Would you output the whole of the data exactly?
· · · · · · ·
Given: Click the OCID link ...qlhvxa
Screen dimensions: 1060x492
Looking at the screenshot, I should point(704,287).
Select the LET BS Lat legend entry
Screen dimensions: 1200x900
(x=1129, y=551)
· · · · · · ·
▶ _COMPLETED TASK_
Given: Click the OCID link ...qlhvxa
Screen dimensions: 1060x492
Looking at the screenshot, I should point(704,287).
Select the LET BS Lat legend entry
Screen dimensions: 1200x900
(x=1129, y=551)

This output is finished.